Alison Pennington says this crisis has been decades in the making and has more to do with how we organize production in an economy where large oligopolies have the power to demand what they want.

“Covid shocked international supply chains,” she says. “Workers in key sectors got sick. Vague, ‘just in time’ production techniques unraveled. Even the OECD recognizes the impact of widespread price inflation in generating inflationary pressures, as companies are strategically placed in manufacturing networks that exploit buyers and consumers to raise prices and increase profit rates. Those drivers of global structural inflation also apply to Australia domestically.”

Australia suffers from high market concentration. Our stock market is the most concentrated in the world, with the top 10 stocks in the ASX 200 now making up 47 percent of the index. A research report commissioned by the Department of Industry, Innovation and Science under the previous government found that at least nine Australian industries were “too concentrated or under-competitive” and that “the increasing concentration of markets should not be particularly celebrated” .

These sectors included the Big Four banks, which control about 80 percent of the mortgage market; air transport, “practically served by two carriers: Qantas and Virgin Australia”; as well as electricity, educational support services, iron and steelwork, printing and support services, telecommunications, supermarkets and retail fuel.

The report warns that “when companies grow beyond certain scales, whether productive or not, they will unequivocally use their size advantage to bend the rules and gain advantage by influencing the political process.”
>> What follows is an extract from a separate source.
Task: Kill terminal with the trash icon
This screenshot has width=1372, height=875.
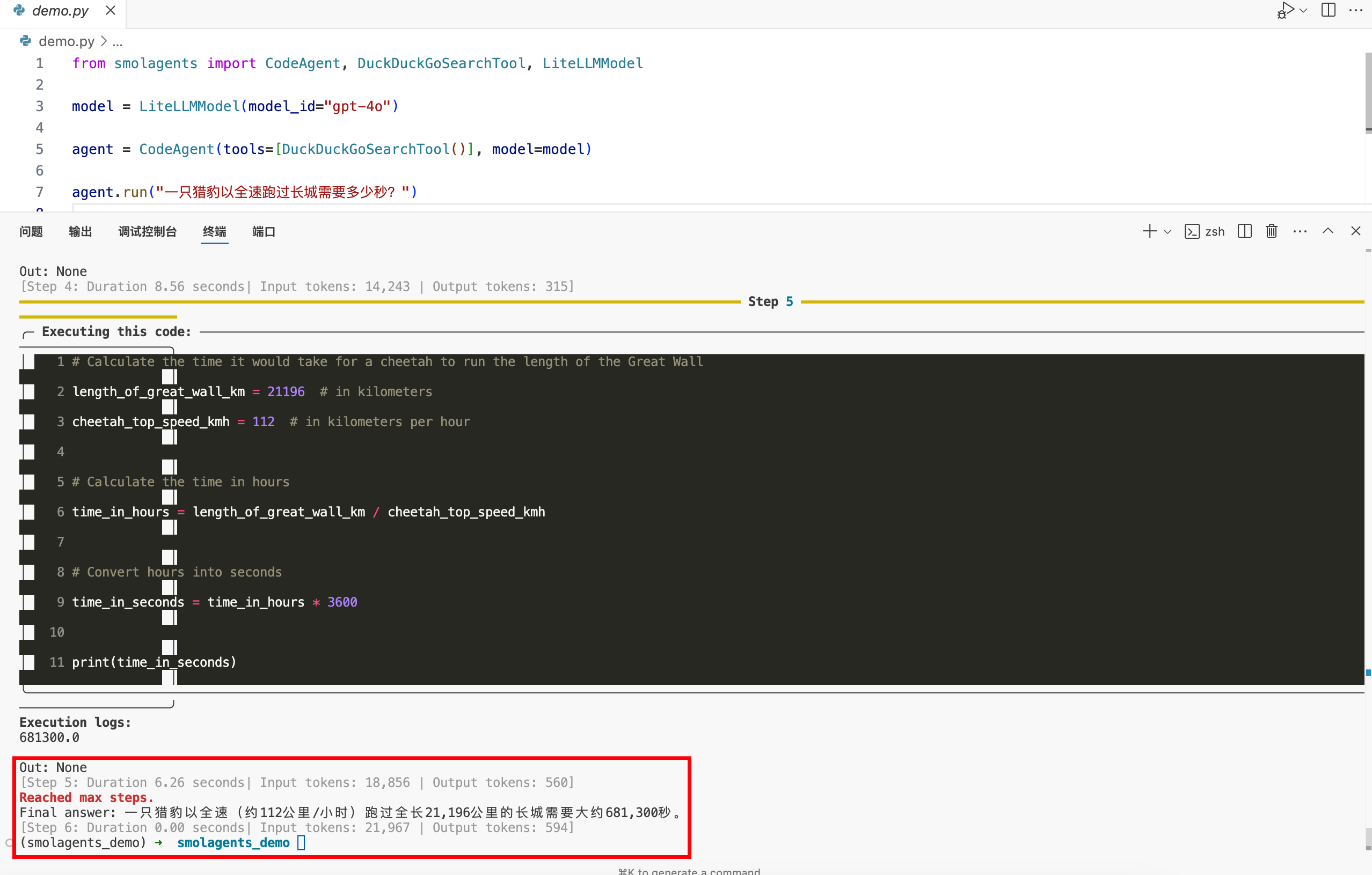Action: pyautogui.click(x=1271, y=231)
Professor Flavio Menezes recently co-authored a paper with Professor John Quiggin showing that market power – the ability to raise prices – can amplify and exacerbate inflation in the short term, especially in highly concentrated or monopolized economies such as Australia’s.
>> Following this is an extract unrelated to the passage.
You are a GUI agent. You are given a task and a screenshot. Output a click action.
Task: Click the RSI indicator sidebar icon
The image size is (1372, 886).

“The less competition, the more concentrated the market, the greater the initial price change due to a demand shock,” he says.
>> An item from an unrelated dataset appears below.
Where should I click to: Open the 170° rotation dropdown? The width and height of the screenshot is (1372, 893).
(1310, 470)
Market power allows firms to pass additional costs on to customers, while in a more competitive, less concentrated economy, additional intermediate costs would have been shared and consumers’ inflation experiences would not have been so acute.

“Companies with market power can also hide anticompetitive behavior behind inflation,” says Rabee Tourky. “And regulators can’t figure out how to prove they’re naughty.”

According to a recent study, the first of its kind in Australia, two of the world’s largest institutional investors – BlackRock and Vanguard – were found to control at least 50 percent of the market in more than a fifth of Australia’s industries, accounting for more than than a third of the sector’s total turnover. These include commercial banking, explosives manufacturing, fuel retailing, general insurance and iron ore mining. Common ownership was found to increase effective market concentration by 21 percent. The government is certainly aware of this fact as their own MP – Andrew Leigh – co-authored the article.

At the heart of the inflation we are currently experiencing is the conflict between what both sides felt they had to say to get elected and what the government should do – or not do – now to get it under control.

The new government was elected on a platform of kindness and compassion, but nevertheless prioritizes tax cuts for the rich at the expense of wages to levels that would enable people to better cope with the rising cost of living. Meanwhile, Employment Secretary Tony Burke claims it is “too late” to change the coalition-initiated points-based JobSeeker system.

Pocock, Pennington and Denniss say that free childcare, abolishing executive pay and a superprofit tax on fossil fuel producers are far more effective strategies to fight inflation than rate hikes and wage suppression.

“We need significant policy changes to limit the concentration of firms’ price-setting power and to organize the economy on more equitable, sustainable grounds,” said Pennington.

“We need to rebalance the balance of power between large companies and workers through tougher corporate taxes, new wage-raising systems such as sectoral collective bargaining, expanded public services and reversing privatizations in critical services where the private sector has failed miserably.”